▸ **PASSAGE PROVIDED**
○ ○ ○

The Greens say the Morrison Government has bungled its last chance to show it takes women’s safety and economic security seriously with an underwhelming budget of half-measures and spin.
Greens deputy leader and spokesperson on women Senator Larissa Waters said:
“With an election looming it’s little wonder that the Morrison Government is desperately trying to improve its standing with Australian women, who have been abandoning the Liberals in droves.
“But this ain’t it. While some announcements are a step in the right direction, and we particularly welcome the $25 million allocated to the Illawarra Trauma Recovery Centre that the Greens have championed, the budget is largely a grab bag of bare-minimum measures that fall well short of what we know is needed to make women safe and ensure their economic security.
“The funding to address gendered violence is well short of what women’s organisations say is needed.
“The Greens have committed to the sector’s call for $1 billion per annum for frontline services to meet existing demand, because it is unconscionable to underfund services which stop women being killed in this epidemic of domestic violence.

○ ○ ○

▸ **EXTRACTED INFORMATION**
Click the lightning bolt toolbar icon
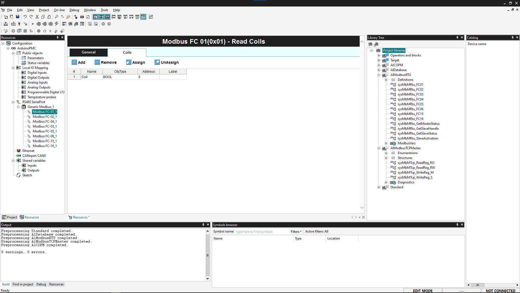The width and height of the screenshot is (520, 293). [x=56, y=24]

○ ○ ○

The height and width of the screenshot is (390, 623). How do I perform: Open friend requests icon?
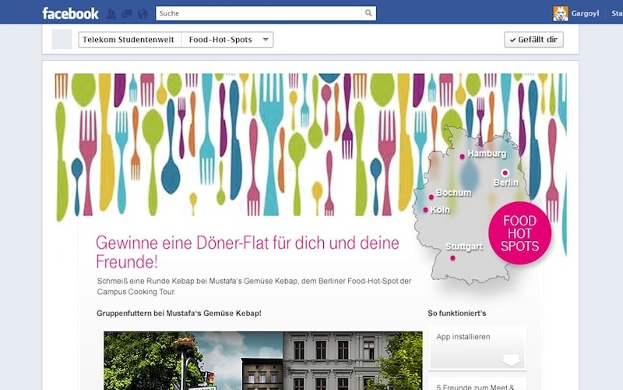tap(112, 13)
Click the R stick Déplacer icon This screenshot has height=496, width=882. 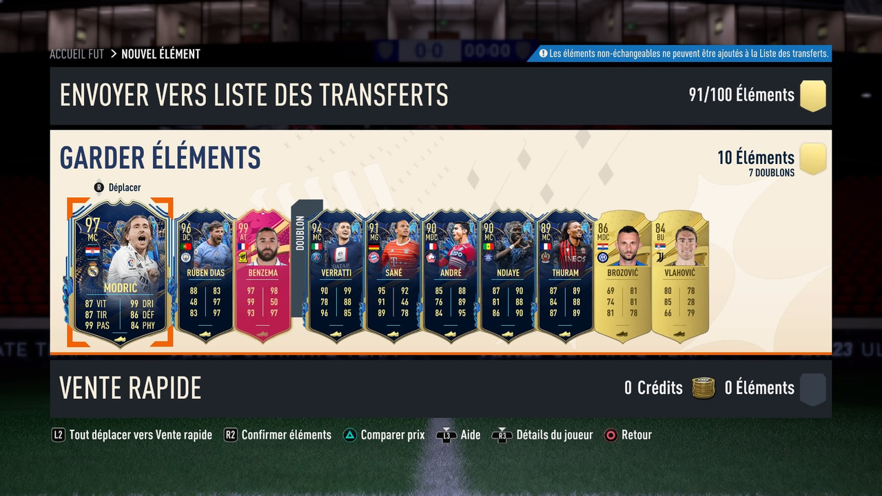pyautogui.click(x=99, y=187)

○ ○ ○

▸ **TASKS TO CARRY OUT**
(1) Answer these questions from the Greens statement on the budget, one line each:
(a) Which centre receives the $25 million allocation that the Greens welcome?
(b) How much per year have the Greens committed to for frontline services?
(c) What two roles does Senator Larissa Waters hold?
(2) Write the next few paragraphs of the Greens statement on the budget, picking up after its final sentence.

▸ **ANSWERS FOR THE TASKS**
(1)
(a) The Illawarra Trauma Recovery Centre.
(b) $1 billion per annum.
(c) Greens deputy leader and spokesperson on women.

(2)
“Whilst awareness raising and training is crucial, it should be additional to rather than instead of the frontline and specialist services that the sector says are needed to meet the critical shortfall in support for women and children fleeing domestic and family violence.
“The government’s so-called ‘enhanced’ paid parental leave plan doesn’t increase PPL payments, doesn’t add superannuation contributions, and does nothing to actually incentivize shared care. In fact it may have the perverse effect of leading mothers to take all 20 weeks of parenting leave with fathers taking none. Under the Greens’ 26-week PPL plan payments would match salaries up to $100k, super would be added, and ‘use it or lose it’ incentives built in to encourage shared parenting.
“The $100 million promised for crisis, transition and affordable housing is pitifully small compared to the $7.6 billion investment the sector says is needed to provide emergency and permanent housing for women, particularly older women at risk of homelessness. The much-trumpeted expansion of the Family Home Guarantee is no help because it will simply increase house prices and encourage people to get into debts that they cannot service.
“The government has also shown a stunning lack of commitment to addressing violence against First Nations women. Instead of a dedicated, standalone National Plan to End Violence against Aboriginal and Torres Strait Islander Women, they’re saying there will be a First Nations ‘action plan’ sitting under the overarching National Plan. That is clearly not what First Nations groups have called for.
“They’ve also baked in real cuts to community controlled First Nations family violence services over the forward estimates, and delivered no funding at all for the sector’s peak body.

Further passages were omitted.